◆ **Dataset content**:
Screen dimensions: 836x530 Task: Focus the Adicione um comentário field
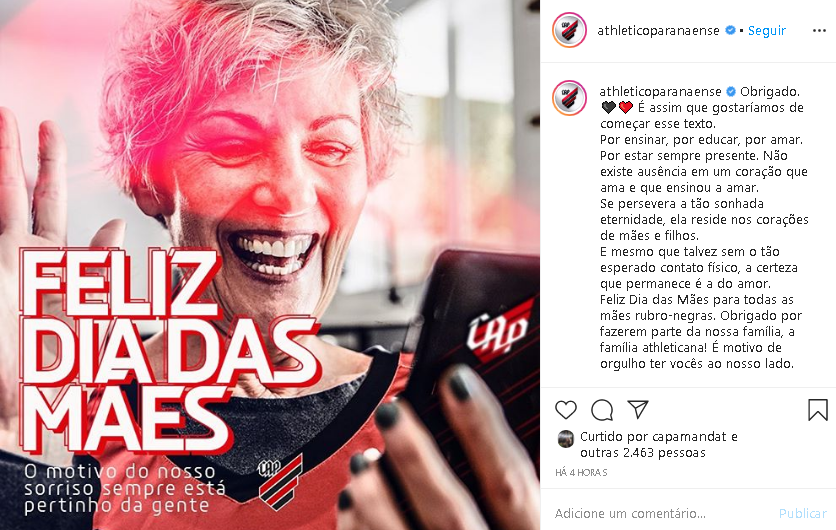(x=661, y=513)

--

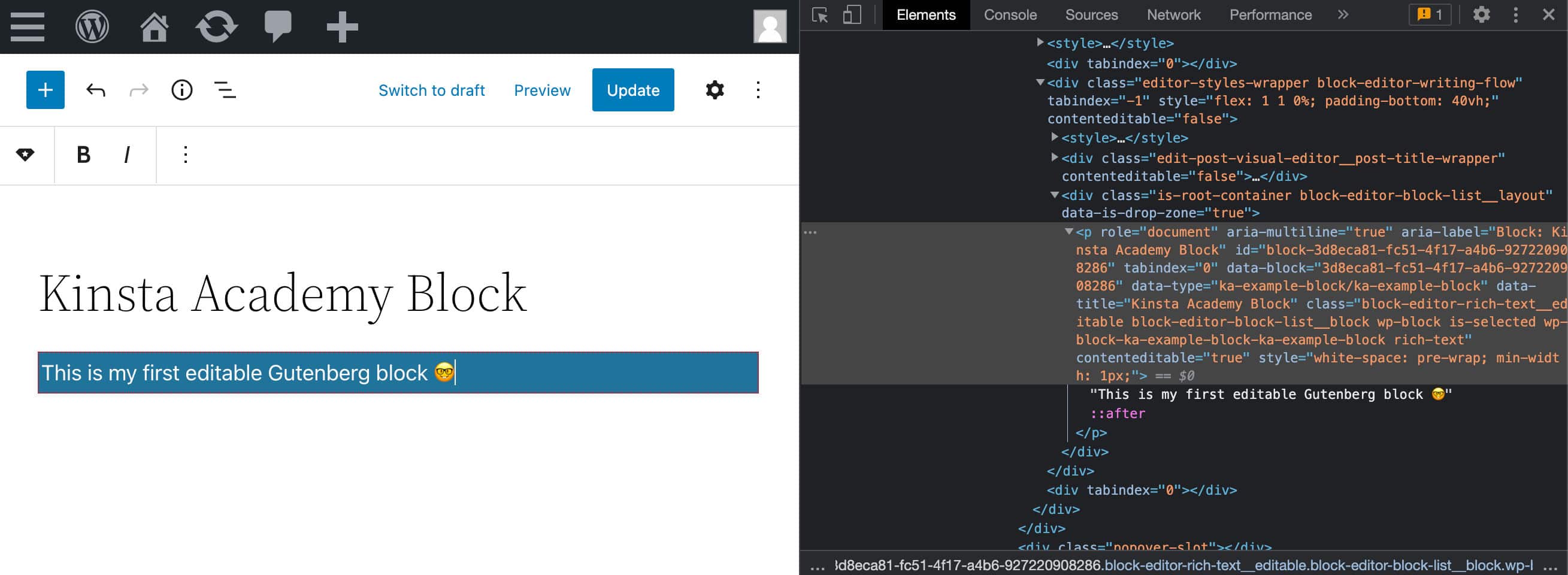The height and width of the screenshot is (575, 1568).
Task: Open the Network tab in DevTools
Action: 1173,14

◆ **Task directions**: Copy out word for word the part of the listing that opens with the line containing "Screen dimensions: 836x530" and closes with the line containing "(x=661, y=513)", both of those lines included, and leave out the pictures.

◆ **Output of the task**:
Screen dimensions: 836x530 Task: Focus the Adicione um comentário field
(x=661, y=513)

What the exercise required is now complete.